### Records for processing
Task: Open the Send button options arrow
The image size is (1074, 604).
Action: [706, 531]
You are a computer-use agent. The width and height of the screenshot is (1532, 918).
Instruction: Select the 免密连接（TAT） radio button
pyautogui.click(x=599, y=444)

### Prompt
When you answer, return each line of the material exactly as it was written.

### Solution to the problem
Task: Open the Send button options arrow
The image size is (1074, 604).
Action: [706, 531]
You are a computer-use agent. The width and height of the screenshot is (1532, 918).
Instruction: Select the 免密连接（TAT） radio button
pyautogui.click(x=599, y=444)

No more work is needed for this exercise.